▶ _TEXT PASSAGE_:
So it's been a long time, like over a year. Something like that. I've been wanting to do more episodes, but the truth is I've been just too lazy to do them. I can come up with reasons or excuses all day long - things got in the way, I had stuff come up, blah blah blah, I was on a secret mission for NASA. The bottom line is that I chose to do other things. Let's be real here. No bullshit. The thing that got in the way of doing more episodes was me. That's usually what it is. We get in our own way. Most things can be distilled to that one fact. We are the real problem. I'll talk a lot about this in future episodes. If I'm not too lazy to do them. But anyway. Here we are. And now that I've told you the reason I didn't do them for a long time, I think it's suitable to explain why I wanted to do this episode. So several weeks ago I was on itunes looking for this magic the gathering podcast (mtg pro tutor, if you must know) so I could give the guy a good review. After I did the review, I checked out my podcast -- this one here -- out of curiosity and saw the following review from Steve. Check it out.
Before July 16, 2014 I was in college, had great friends, and a wonderful girlfriend. That summer, my girlfriend and I hit a rough patch, broke up, and 2 to 3 weeks later I wrecked. I was partially paralyzed and wasn't sure if anything would ever be the same. I had to put college off as I relearned to control my legs. I have been back to 'normal' for months and months now but have been depressed and have felt stuck ever since. I feel lonely, I've let myself go, and I want my life back. I found this podcast in one of my lowest moments and listening to your words makes me feel like me again. Well, like I actually have the option to be me again! Thank you so much Dan... You've changed my life.
Yeah. That's an eye-opener right there. Because basically, you never really know what kind of an effect you might have on someone else's life. And the same goes for other people. Just think right now about someone who really made a difference in your life. Do they know? Are they even aware of their contribution to your world? Have you ever actually told them what they did for you? Most people don't. We don't take the time. We don't express ourselves. We complain all day long, but when never PRAISE people. We don't realize that we are so connected with one another that even the smallest difference can make the biggest ripple. You know what I mean? Go back to that person who made a difference in your life. What if they stopped doing what they do because of whatever reason? What if they moved on with their lives? Maybe they have always felt that one thing was their calling in life, but because they never found out how much of a difference they actually made, they quit?

▶ _SHORT PROBLEM_: Rewrite the part of the episode text that opens with the words containing "Before July 16, 2014" and closes with "changed my life.", swapping "college" for "school". The data after this point comes from a separate source.

▶ _MATERIAL_:
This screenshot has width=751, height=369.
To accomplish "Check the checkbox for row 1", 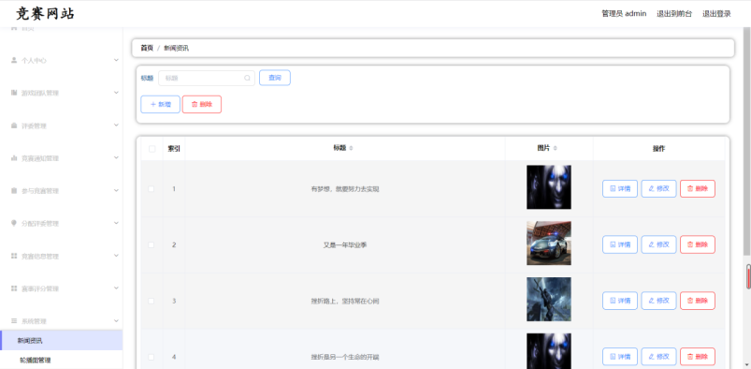I will (x=152, y=189).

▶ _EXERCISE OUTPUT_:
Before July 16, 2014 I was in school, had great friends, and a wonderful girlfriend. That summer, my girlfriend and I hit a rough patch, broke up, and 2 to 3 weeks later I wrecked. I was partially paralyzed and wasn't sure if anything would ever be the same. I had to put school off as I relearned to control my legs. I have been back to 'normal' for months and months now but have been depressed and have felt stuck ever since. I feel lonely, I've let myself go, and I want my life back. I found this podcast in one of my lowest moments and listening to your words makes me feel like me again. Well, like I actually have the option to be me again! Thank you so much Dan... You've changed my life.